1.12.06

EL MOCO

Hace meses, en la presentación de un gran festival de una gran ciudad, la resaca del gentío me empujó al centro de un corrillo que rodeaba a un ilustre y famosísimo director de cine. El, llamémosle sr. X, tenía en la nariz, casi en la punta, una apreciable mucosidad. Sin pensarlo me aproximé a él y le dije, “por lo bajini”, que tenía algo en la nariz. Me miró turbado y balbuceó: “¿Qué…?”. Tuve que ser más explícito: “un moco en tu nariz…” Me miró como la vacas al tren. No entendía. Ni siquiera se llevó la mano a la nariz. Mascullé una confusa disculpa y me esfumé. Al rato estaba yo apartado del bullicio soplando champagne de garrafón cuando, al girar la vista, me percaté de que el sr. X estaba a mi vera. “Tenías razón” -me dijo- “He ido al baño y me he visto el moco”. “Ya…”, le contesté. “Pensaba que me estabas vacilando”, me explicó. “Bueno, ya ves que no…”, farfullé. “¿Sabes? No podía dar crédito a lo que me decías porque habré hablado hoy con más de veinte personas, y ninguna de ellas me ha dicho nada de mi moquillo colgante”, me explicó. “Suele pasar…”, le respondí. “Bien, gracias por tu franqueza…”, me susurró. Y esta vez fue él quién se esfumó. Surrealista. Al estilo de los hermanos Marx.

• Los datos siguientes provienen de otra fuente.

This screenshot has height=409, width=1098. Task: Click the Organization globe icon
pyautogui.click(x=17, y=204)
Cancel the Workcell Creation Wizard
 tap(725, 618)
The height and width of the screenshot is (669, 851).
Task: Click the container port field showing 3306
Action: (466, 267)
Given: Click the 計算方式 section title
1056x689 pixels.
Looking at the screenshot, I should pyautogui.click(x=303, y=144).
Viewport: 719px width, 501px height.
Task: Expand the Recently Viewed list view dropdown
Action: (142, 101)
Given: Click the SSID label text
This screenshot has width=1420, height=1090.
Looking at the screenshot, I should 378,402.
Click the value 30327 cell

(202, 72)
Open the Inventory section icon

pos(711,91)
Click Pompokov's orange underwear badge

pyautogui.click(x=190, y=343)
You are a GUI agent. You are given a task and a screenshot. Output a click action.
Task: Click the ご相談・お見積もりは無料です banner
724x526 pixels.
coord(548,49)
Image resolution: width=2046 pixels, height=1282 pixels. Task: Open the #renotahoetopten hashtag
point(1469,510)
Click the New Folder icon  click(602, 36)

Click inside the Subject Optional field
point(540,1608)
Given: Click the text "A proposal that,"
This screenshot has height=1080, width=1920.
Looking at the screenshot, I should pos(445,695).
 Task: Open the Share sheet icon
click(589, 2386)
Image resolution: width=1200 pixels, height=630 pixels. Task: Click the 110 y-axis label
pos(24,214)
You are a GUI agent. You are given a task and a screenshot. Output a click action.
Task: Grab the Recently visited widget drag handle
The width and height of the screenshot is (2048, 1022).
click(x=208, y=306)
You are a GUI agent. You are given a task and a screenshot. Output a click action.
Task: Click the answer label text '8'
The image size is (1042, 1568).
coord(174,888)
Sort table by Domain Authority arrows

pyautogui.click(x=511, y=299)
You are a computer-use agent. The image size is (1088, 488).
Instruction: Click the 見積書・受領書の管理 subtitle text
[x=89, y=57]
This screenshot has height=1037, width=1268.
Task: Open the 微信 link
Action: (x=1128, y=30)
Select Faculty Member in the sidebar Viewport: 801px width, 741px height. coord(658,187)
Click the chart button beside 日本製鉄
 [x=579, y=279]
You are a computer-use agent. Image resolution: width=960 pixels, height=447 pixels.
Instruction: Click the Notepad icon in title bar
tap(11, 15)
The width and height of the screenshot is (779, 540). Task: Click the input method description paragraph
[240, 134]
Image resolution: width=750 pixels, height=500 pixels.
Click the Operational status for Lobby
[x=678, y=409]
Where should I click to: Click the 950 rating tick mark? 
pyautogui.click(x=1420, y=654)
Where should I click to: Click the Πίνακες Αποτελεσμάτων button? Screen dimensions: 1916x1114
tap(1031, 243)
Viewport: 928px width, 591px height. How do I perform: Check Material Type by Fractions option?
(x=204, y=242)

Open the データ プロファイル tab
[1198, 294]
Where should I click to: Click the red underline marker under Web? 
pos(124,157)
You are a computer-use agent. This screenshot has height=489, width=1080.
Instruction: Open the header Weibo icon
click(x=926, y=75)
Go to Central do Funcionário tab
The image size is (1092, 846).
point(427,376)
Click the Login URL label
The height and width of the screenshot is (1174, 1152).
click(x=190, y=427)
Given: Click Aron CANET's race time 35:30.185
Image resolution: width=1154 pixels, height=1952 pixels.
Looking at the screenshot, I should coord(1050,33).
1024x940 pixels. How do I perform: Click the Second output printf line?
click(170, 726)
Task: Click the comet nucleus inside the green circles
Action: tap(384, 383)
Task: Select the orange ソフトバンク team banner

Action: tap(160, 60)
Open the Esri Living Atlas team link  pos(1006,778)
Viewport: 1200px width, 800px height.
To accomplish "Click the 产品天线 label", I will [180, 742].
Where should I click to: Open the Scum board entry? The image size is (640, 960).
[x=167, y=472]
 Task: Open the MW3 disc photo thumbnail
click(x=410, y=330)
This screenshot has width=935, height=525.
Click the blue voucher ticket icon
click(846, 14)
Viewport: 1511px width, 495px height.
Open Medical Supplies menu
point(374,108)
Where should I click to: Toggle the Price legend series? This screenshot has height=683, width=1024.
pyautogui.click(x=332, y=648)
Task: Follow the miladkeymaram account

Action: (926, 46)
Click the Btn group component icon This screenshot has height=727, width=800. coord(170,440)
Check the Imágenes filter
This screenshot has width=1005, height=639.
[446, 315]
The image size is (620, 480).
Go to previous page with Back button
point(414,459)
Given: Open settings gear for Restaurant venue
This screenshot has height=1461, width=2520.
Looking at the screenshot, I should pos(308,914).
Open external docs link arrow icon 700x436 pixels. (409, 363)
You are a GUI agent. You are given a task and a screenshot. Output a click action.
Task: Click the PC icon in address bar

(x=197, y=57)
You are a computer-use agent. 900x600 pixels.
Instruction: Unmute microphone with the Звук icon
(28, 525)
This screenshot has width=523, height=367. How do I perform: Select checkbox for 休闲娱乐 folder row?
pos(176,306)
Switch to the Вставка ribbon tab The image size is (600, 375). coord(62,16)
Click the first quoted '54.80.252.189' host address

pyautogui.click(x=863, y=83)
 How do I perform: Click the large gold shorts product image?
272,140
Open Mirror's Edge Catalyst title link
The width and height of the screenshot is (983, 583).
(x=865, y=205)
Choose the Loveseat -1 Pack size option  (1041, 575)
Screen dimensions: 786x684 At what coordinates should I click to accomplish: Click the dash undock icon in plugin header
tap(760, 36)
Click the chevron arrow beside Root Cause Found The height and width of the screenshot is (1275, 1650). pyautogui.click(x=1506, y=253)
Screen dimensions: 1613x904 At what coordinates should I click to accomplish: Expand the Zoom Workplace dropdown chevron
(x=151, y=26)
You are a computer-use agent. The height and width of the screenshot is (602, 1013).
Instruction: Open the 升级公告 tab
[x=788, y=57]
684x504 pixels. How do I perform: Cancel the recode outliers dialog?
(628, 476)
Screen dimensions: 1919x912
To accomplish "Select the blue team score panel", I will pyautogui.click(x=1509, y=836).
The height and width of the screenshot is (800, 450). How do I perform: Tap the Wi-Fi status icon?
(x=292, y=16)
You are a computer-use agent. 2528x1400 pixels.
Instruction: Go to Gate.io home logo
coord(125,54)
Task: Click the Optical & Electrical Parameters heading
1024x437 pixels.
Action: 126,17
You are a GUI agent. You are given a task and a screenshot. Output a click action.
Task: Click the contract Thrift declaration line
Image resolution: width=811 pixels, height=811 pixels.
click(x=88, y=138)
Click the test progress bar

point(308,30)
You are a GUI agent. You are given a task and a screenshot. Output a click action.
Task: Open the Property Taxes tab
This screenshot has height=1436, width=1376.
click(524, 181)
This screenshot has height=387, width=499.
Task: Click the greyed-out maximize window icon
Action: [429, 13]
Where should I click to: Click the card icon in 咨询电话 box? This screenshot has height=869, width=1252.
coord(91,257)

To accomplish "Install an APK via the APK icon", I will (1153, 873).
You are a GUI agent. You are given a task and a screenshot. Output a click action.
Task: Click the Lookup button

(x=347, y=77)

Y el otro día en una inauguración varias personas que se sintieron aludidas en mis últimas críticas me leyeron entre chanzas la cartilla. ¿Cómo transmitirles –pensé- que lo que yo escribo es algo compartido por muchas personas? Y claro, alucinan con que alguien enjuicie algo de una forma natural y pública. A mí me parece un desperdicio que ciertas personas de nuestro entorno y que, me consta, tienen criterio sobre ciertos aspectos de la cultura callen. “Quien calla, otorga”, dice el refrán. No es extraño que luego las instituciones piensen que todo lo que hacen lo hacen bien, y que un servidor es un paranoico que ve mocos dónde no los hay. En esa inauguración una persona, un funcionario, me dijo: “Has criticado el nuevo centro de la Vital. Ya no te van a exponer ahí”. Lo que el tío me soltó creo que es algo que está en la cabeza de muchos. Porque algunos creen que si manifiestan su opinión públicamente después van a sufrir represalias por ello. Yo lo que pienso es que las instituciones públicas deberían de estar interesadas en que los agentes culturales de su ciudad expresen libremente lo que piensan. Porque así ellos tendrían una valiosa información que usada a modo de sonar les serviría de guía.
Ayer en un blog sobre cultura local les dije a los participantes que me parecía una lástima que usaran pseudónimos al expresar sus juicios. Que yo podía comprender que si vives en un país ademocrático te escondas bajo otro nombre para que no te enchironen. Como así ha pasado hace pocos meses en China donde han detenido a unos cuantos blogueros. Pero –continuaba diciendo- que en esta ciudad para que las cosas avanzaran sería necesario que el docto expresara su libre opinión pero dando la cara.